Roles of intracellular Ca2+ receptors in the pancreatic β-cell in insulin secretion

Abstract

Ca2+ is the central second messenger in the regulation of insulin release from the pancreatic β-cell; and intracellular Ca2+-binding proteins, classified into two groups, the EF hand proteins and the Ca2+/ phospholipid binding proteins, are considered to mediate Ca2+ signaling. A number of Ca binding proteins have been suggested to participate in the secretory machinery in the β-cell. Calmodulin, the ubiquitous EF hand protein, is the predominant intracellular Ca2+ receptor that modulates insulin release via the multiplicity of its binding to target proteins including protein kinases.
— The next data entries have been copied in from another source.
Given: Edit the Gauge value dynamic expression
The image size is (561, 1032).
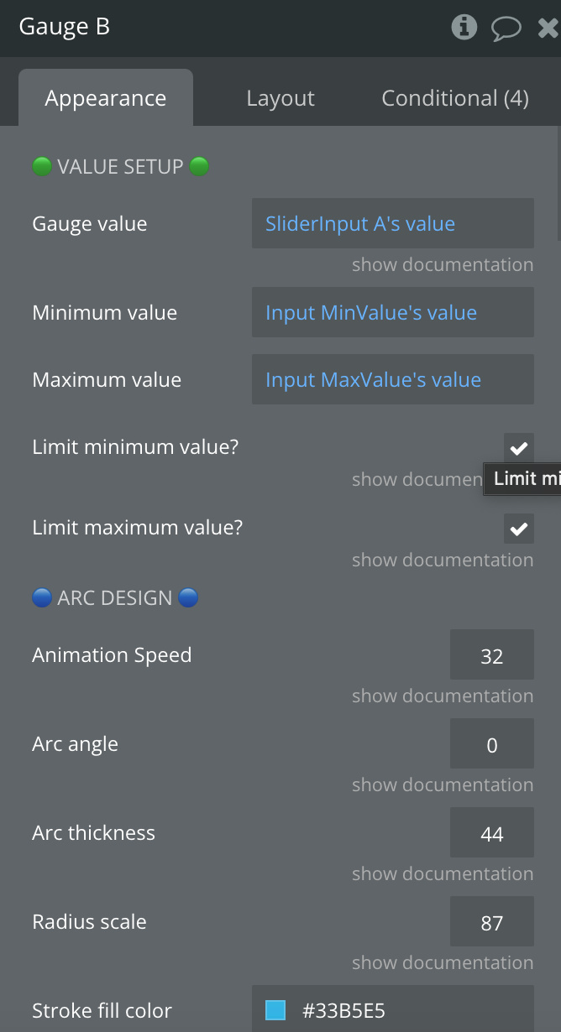Looking at the screenshot, I should (x=393, y=223).
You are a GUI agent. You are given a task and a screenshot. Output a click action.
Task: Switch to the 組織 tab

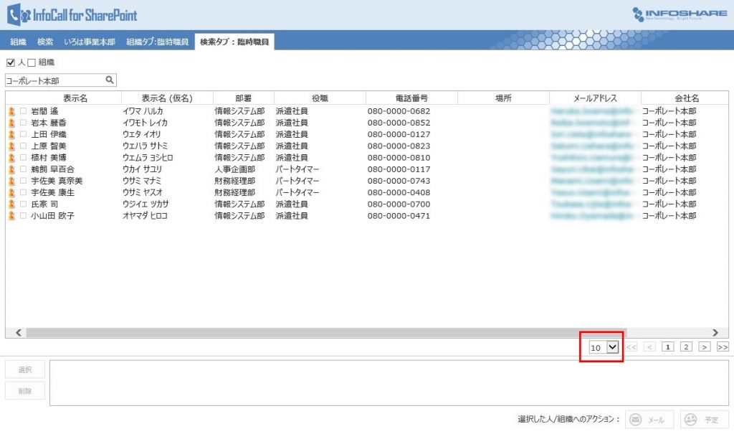click(x=18, y=42)
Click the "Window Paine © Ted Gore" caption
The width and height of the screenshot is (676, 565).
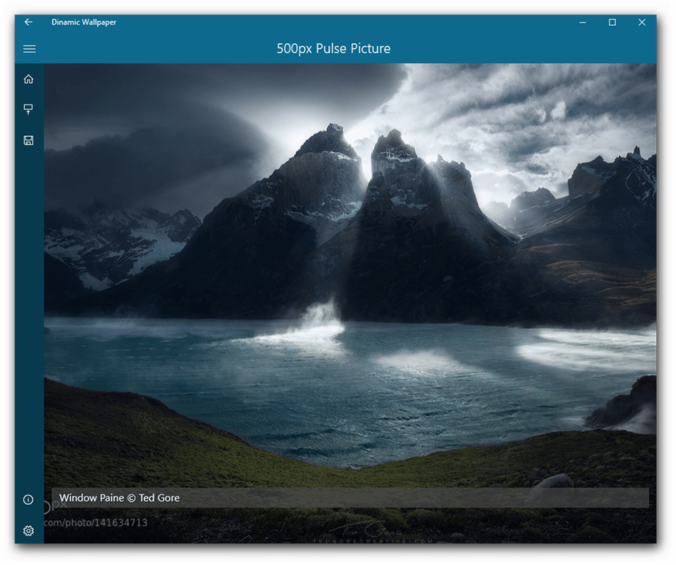[120, 498]
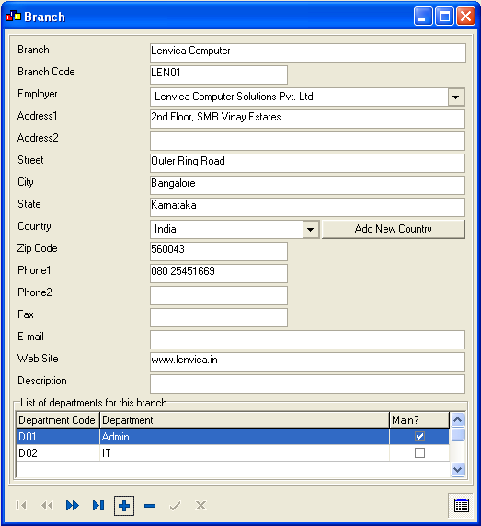Add new record plus icon

click(x=124, y=506)
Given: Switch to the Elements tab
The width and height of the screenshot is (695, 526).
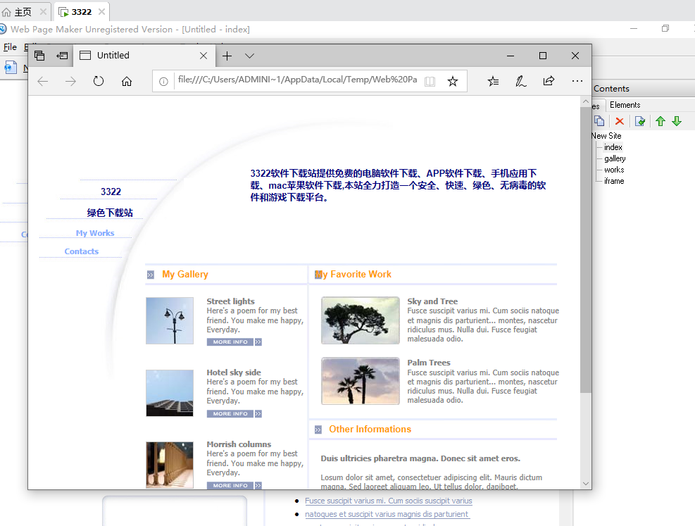Looking at the screenshot, I should click(x=625, y=104).
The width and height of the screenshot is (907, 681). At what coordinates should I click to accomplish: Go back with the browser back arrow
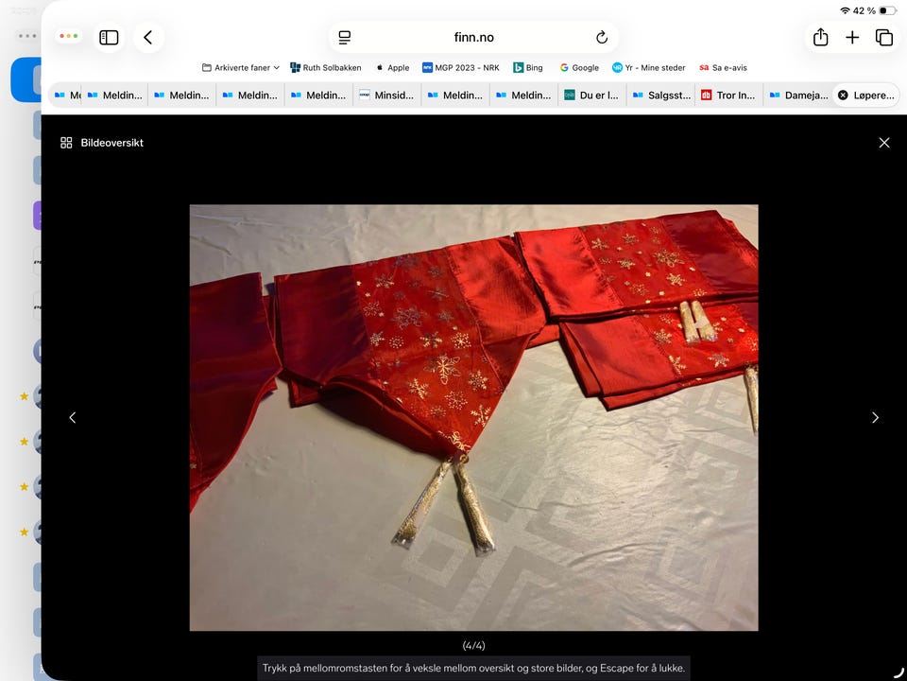click(148, 38)

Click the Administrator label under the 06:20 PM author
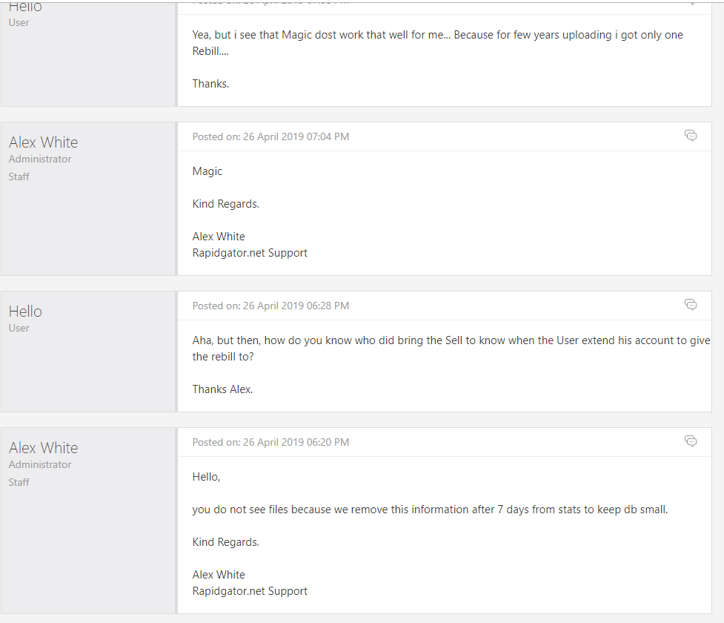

Other Ca binding proteins such as calcyclin and the Ca2+/phospholipid binding proteins may also be suggested to be involved. Ca2+ influx from the extracellular space appears to be responsible for exocytosis of insulin via Ca2+-dependent protein/protein interactions. On the other hand, intracellular Ca2+ mobilization resulting in secretory granule movement may be controlled by Ca2+/calmodulin-dependent protein phosphorylation. Thus, Ca2+ exerts versatile effects on the secretory cascade via binding to specific binding proteins in the pancreactic β-cells.